TASKS TO CARRY OUT -
1 – Can you copy the Wain-roy BR100 forum thread word for word, everything from "## Bill2374 (Feb" down to "are appreciated. Thanks."?
2 – Will you pick up the Wain-roy BR100 forum thread at its last line and carry it on from there?

# Wain-roy br100



## Bill2374 (Feb 26, 2019)

Hi. I bought br100 last year. I now have coolant in the oil pan. The tractor is in rough shape and needs new hydraulic lines, and the brakes worked on plus a bunch of other small things worked on. I haven't torn the engine down yet to see the exact problem. So I don't know if it's a cracked block or a hole in a sleeve. My question is, is it worth fixing, selling for parts or scraping it. Any opinions are appreciated. Thanks. 
Bill


----------



## pogobill (Jan 31, 2012)

Don't even know what that is!?! Is it an older '60's rubber tired backhoe? Can't tell what shape it's in, or whether it's worth fixing or not.


----------



## Hoodoo Valley (Nov 14, 2006)

Welcome to the forum Bill. If it's a sleeved motor, it could be the seals at the bottom of the liners.


----------



## RC Wells (Dec 26, 2008)

DATA -
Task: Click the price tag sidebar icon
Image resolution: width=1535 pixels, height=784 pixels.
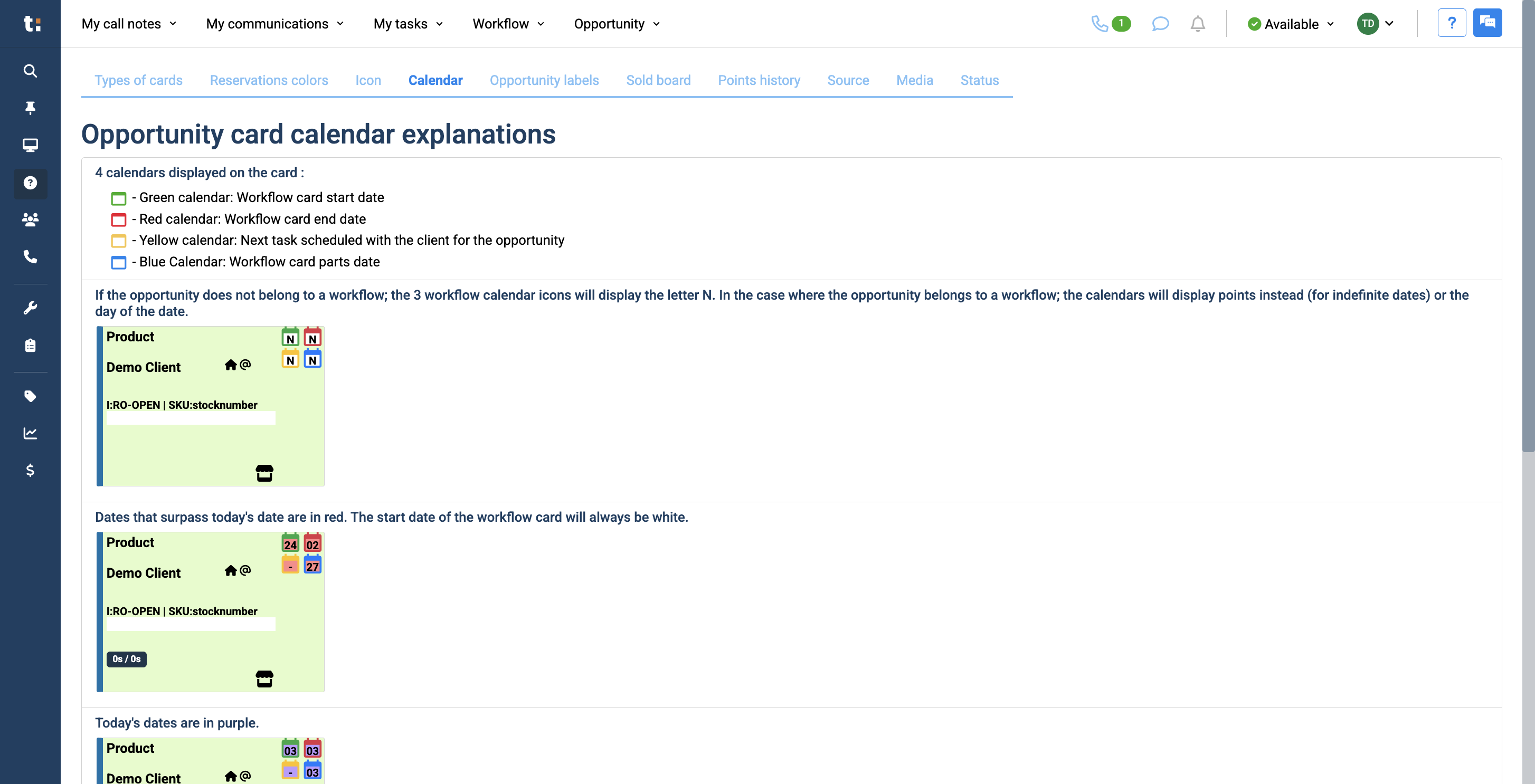Action: tap(31, 396)
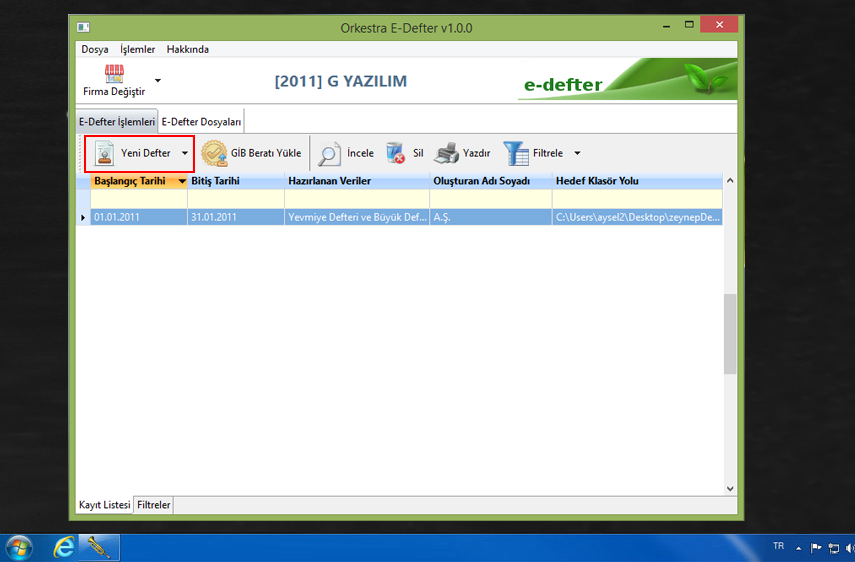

TASK-BY-TASK ANSWERS -
1 –
## Bill2374 (Feb 26, 2019)

Hi. I bought br100 last year. I now have coolant in the oil pan. The tractor is in rough shape and needs new hydraulic lines, and the brakes worked on plus a bunch of other small things worked on. I haven't torn the engine down yet to see the exact problem. So I don't know if it's a cracked block or a hole in a sleeve. My question is, is it worth fixing, selling for parts or scraping it. Any opinions are appreciated. Thanks.

2 –
_If it is one of the later versions of the 100, it will be a David Brown 990 engine and base tractor to which the loader and hoe are attached. If so, it is a sleeved engine and the parts are still available through most Case IH dealers._


----------



## Bill2374 (Feb 26, 2019)

It is a david brown engine. I was figuring it was the 990 but I haven't looked up any numbers yet. I'm waiting for warmer weather. I'm not sure of the year. Just from the searches I've been doing I can't really find to much info the wain-roy and didn't know if repairing it was more trouble than it was worth. Im gonna give it a shot. Once I tear it apart I'm sure I'll be asking a bunch of questions. Im gonna start at a Case IH dealer and go from there. Thanks.


----------



## Bill2374 (Feb 26, 2019)

Hoodoo Valley said:


> Welcome to the forum Bill. If it's a sleeved motor, it could be the seals at the bottom of the liners.


Thanks I'm gonna start with that and hope that's the main problem.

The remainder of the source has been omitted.